Security Compromised on Biology SAT?

Questions surfaced before test was given.

June 10, 2019
 

The National Center for Fair & Open Testing, a group that has long criticized standardized tests and pointed to security problems on them, revealed Thursday that it had received a call with information about questions on the SAT subject test in biology given June 1. The call was accompanied by a PDF showing all the questions on the exam.

Further, similar questions turned up on Reddit. The call with information about the test came from East Asia and took place before the exam was given in the United States. FairTest noted that many test takers monitor Reddit, making it possible some had an advance edge on the test.

The questions on Reddit may be found here. By hovering your cursor over the "x days ago," you can see the time when the questions were posted -- which was before the test was given in the United States.

If the link came from Asia, it would be the latest example in which standardized test questions are leaked (or sold) in Asia in advance of tests being given in the United States. In August, numerous reports circulated about test questions on the SAT that were available in Asia just prior to when the exam was given in the United States.

A spokeswoman for the College Board said of the information about the biology test via email, "We take all reports about test security with the utmost seriousness, and are aware of this report. For every test administration, we go to great lengths to make sure that all test scores we report are accurate and valid."

Many who work with students -- who are already stressed over the issue of their test scores -- say that the College Board and ACT need to do more to combat the leakage of tests.
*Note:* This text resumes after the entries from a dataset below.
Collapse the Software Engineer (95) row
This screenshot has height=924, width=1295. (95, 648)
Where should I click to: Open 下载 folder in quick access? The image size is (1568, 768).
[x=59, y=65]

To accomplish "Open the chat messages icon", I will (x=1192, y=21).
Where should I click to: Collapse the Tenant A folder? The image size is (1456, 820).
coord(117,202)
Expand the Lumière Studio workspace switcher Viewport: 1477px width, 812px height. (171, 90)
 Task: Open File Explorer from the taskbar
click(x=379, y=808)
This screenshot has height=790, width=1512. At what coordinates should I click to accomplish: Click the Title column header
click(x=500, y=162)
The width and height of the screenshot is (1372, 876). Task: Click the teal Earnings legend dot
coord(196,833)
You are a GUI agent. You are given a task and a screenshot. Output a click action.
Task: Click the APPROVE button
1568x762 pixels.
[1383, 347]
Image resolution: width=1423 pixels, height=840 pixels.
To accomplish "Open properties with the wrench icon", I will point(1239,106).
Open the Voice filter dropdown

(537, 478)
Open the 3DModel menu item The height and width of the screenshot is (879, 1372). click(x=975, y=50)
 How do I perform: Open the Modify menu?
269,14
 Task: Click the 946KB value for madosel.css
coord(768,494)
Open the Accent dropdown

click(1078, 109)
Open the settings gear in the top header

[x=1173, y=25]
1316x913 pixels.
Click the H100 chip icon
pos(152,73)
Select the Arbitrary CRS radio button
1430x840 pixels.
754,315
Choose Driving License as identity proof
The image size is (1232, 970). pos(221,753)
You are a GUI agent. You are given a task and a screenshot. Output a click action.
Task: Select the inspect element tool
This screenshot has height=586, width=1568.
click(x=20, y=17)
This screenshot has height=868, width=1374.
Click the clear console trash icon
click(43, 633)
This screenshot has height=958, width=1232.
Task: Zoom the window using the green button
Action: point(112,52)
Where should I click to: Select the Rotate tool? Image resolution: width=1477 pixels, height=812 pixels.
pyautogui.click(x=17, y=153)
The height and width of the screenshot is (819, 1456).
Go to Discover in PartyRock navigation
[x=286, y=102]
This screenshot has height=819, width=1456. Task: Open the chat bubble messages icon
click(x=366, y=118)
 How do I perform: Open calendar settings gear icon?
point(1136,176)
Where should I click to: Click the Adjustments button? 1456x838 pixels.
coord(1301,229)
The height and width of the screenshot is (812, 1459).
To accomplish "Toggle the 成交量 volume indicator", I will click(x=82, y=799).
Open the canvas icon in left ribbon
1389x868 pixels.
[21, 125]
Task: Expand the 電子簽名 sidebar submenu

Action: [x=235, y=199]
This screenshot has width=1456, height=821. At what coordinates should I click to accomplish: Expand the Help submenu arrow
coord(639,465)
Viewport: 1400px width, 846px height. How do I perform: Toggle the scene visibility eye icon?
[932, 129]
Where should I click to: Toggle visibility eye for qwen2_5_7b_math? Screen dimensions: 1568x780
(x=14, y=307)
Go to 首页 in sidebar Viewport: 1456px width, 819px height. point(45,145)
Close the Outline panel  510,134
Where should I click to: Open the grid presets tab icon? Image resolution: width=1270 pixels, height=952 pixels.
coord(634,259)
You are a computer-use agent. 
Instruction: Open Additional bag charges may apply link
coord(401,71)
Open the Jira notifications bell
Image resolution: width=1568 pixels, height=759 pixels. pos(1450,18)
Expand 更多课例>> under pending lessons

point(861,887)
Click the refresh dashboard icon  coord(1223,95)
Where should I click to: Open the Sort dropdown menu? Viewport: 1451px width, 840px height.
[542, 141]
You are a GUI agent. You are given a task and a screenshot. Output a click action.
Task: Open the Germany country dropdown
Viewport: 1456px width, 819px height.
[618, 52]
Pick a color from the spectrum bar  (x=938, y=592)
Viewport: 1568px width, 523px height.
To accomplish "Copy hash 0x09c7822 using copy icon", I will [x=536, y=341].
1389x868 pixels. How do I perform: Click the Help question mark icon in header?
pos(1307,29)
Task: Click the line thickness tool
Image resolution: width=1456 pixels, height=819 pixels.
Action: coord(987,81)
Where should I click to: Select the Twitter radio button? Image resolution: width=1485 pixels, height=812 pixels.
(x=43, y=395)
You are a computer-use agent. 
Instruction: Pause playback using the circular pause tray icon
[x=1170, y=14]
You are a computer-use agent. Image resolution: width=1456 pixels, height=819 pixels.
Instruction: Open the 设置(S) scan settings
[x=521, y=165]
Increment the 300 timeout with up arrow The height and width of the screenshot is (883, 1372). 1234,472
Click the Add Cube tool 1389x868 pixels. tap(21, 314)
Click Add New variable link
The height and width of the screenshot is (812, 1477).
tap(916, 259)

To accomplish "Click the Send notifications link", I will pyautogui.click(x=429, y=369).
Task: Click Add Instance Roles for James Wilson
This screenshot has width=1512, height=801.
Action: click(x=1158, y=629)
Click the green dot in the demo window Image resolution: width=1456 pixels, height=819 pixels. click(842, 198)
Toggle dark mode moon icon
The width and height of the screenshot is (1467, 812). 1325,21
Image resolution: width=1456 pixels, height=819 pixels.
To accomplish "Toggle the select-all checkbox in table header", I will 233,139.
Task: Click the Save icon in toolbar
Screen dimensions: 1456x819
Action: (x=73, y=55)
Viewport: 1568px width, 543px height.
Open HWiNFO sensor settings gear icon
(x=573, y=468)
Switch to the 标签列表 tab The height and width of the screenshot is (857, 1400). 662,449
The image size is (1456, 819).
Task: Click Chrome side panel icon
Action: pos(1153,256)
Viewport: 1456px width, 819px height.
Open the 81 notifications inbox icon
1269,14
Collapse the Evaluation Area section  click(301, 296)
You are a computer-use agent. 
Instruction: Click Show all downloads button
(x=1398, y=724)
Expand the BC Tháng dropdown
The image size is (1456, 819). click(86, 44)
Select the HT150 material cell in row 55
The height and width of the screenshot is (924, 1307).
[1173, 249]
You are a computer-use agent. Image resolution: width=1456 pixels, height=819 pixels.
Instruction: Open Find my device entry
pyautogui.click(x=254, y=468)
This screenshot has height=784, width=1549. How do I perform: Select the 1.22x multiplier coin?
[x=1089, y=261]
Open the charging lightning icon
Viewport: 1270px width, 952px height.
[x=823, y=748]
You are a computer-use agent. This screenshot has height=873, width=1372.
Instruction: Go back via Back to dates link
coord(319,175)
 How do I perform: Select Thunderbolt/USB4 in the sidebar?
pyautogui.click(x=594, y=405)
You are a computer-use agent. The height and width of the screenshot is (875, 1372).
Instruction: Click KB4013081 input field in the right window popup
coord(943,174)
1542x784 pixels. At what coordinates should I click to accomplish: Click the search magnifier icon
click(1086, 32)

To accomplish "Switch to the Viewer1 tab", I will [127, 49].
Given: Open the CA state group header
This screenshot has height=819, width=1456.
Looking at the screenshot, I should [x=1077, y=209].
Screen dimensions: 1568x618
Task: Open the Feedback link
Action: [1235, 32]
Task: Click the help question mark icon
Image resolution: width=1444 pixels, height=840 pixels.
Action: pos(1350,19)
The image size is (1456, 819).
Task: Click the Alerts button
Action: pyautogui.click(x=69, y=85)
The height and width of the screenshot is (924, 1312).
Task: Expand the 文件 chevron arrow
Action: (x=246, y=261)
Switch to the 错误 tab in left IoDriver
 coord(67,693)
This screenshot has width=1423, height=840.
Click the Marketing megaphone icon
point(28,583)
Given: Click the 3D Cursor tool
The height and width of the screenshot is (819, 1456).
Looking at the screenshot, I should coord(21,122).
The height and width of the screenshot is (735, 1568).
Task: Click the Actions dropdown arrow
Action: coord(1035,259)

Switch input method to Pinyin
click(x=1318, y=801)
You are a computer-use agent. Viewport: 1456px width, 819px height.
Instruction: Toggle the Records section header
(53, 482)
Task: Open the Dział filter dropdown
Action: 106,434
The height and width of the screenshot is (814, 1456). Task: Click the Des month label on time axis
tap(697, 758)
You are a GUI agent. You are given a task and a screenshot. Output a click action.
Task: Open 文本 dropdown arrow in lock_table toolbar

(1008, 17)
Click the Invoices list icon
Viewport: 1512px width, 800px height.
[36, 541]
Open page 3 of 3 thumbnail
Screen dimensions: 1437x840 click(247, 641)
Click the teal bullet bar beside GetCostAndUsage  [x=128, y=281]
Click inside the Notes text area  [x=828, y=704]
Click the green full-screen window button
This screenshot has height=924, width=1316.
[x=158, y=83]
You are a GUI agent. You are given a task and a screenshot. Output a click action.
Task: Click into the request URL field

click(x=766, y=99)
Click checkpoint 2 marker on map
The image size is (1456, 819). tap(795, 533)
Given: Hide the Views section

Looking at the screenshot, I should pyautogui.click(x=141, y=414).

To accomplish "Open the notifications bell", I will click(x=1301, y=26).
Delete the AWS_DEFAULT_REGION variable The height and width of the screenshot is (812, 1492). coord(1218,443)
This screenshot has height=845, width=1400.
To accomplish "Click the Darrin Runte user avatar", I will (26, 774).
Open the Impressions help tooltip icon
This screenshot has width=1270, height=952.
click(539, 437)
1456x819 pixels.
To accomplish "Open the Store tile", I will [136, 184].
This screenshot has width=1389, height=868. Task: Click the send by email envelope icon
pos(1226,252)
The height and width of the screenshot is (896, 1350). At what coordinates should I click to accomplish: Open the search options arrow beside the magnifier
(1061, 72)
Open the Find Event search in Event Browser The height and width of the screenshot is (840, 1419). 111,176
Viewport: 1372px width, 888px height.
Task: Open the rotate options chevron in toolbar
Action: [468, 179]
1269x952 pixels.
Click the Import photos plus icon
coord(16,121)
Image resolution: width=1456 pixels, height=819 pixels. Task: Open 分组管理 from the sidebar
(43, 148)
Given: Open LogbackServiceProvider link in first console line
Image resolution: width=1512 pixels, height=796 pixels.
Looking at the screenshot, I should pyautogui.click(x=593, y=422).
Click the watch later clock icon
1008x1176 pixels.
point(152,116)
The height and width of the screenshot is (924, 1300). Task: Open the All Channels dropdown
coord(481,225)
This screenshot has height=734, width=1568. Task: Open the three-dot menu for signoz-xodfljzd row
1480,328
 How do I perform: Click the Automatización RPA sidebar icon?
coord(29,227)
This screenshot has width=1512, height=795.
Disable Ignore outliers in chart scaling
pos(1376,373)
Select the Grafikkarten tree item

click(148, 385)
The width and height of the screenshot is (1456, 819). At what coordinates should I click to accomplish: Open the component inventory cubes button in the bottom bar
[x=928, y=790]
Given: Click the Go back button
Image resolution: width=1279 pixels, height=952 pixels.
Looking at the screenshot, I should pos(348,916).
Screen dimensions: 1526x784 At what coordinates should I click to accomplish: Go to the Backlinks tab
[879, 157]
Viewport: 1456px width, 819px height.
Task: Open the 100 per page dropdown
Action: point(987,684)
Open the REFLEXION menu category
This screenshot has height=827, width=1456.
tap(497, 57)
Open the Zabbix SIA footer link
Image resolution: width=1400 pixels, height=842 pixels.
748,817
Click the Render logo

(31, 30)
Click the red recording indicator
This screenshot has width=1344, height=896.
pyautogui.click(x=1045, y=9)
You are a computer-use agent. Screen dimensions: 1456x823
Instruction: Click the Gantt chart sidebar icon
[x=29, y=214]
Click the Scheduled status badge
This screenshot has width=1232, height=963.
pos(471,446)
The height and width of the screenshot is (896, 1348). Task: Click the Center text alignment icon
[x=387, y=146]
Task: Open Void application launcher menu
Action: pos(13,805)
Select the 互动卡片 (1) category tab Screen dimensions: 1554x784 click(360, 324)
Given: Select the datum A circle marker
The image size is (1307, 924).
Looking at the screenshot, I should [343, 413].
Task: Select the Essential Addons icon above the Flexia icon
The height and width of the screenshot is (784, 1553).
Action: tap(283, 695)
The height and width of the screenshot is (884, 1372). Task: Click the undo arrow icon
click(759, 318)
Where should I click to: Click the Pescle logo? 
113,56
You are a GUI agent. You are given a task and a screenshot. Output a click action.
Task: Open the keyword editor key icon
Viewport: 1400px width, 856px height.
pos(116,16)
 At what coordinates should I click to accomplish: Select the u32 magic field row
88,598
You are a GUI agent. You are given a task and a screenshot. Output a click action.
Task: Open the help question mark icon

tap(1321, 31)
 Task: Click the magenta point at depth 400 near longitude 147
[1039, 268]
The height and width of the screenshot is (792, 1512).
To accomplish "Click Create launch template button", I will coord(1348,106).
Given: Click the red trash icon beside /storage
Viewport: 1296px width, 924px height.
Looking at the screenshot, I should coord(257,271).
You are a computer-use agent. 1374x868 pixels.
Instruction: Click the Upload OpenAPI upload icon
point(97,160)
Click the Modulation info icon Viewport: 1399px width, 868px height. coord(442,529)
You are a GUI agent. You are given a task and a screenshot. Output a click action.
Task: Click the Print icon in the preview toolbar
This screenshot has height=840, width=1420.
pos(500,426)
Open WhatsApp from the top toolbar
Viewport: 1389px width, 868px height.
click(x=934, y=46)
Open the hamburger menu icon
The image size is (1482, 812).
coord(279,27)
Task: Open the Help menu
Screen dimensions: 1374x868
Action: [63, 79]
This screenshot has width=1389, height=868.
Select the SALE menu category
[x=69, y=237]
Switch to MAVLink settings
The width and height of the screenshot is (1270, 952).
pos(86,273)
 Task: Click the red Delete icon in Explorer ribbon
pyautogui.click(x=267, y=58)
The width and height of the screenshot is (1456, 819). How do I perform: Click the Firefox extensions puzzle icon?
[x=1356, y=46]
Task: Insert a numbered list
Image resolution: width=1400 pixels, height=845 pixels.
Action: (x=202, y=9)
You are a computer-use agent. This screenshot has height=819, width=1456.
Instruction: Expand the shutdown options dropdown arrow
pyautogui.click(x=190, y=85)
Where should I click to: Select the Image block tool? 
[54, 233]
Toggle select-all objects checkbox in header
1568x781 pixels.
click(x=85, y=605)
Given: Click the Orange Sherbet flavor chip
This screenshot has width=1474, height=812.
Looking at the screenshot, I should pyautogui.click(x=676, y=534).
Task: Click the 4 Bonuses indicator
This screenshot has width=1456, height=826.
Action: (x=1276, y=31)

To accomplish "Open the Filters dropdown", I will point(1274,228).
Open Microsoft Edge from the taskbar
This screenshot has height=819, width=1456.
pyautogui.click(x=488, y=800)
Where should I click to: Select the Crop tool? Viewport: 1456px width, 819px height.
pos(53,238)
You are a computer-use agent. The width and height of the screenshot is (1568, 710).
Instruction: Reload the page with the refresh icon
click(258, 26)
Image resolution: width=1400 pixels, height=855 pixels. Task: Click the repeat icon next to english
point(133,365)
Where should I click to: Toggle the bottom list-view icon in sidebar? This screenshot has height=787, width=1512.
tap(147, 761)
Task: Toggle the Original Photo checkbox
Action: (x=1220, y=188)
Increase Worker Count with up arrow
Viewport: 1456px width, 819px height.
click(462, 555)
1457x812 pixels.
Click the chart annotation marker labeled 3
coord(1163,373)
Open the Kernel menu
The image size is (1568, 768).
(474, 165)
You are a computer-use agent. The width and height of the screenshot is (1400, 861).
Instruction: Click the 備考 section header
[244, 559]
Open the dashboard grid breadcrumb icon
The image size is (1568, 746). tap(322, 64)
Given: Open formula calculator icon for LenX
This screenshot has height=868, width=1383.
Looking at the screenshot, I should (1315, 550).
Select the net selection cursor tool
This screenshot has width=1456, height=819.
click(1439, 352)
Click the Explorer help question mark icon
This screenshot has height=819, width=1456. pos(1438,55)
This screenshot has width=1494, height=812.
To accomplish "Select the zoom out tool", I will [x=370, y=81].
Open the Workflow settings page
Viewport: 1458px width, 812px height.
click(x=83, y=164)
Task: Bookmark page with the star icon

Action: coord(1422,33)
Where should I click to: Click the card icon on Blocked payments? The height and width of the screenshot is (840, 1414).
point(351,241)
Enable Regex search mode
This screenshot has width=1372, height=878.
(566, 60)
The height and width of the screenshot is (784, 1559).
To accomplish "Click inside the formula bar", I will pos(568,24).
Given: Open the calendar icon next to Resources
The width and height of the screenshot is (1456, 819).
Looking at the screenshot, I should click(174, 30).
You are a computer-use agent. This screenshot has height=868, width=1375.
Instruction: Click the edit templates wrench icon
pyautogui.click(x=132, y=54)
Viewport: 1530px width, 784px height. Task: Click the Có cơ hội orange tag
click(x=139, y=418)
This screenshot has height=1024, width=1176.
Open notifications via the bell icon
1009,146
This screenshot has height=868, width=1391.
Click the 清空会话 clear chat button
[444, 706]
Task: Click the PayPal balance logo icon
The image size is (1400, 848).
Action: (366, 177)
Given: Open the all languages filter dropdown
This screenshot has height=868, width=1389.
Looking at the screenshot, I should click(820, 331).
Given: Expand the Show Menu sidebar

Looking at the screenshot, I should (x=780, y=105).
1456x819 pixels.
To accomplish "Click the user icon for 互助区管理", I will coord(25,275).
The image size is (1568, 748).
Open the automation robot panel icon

Sam Pritchard, Kaplan Test Prep's director of college prep programs, said via email, "At a time when many parents’ and students’ faith and trust are already being tested because of the recent college admissions scandal, everyone who plays a role in ensuring the integrity of the process has to do better -- particularly someone with such a key role as the test maker. We know that stricter security measures were put in place several years ago, but clearly more needs to be done. We hope that the College Board takes steps to resolve this concern. Students deserve better."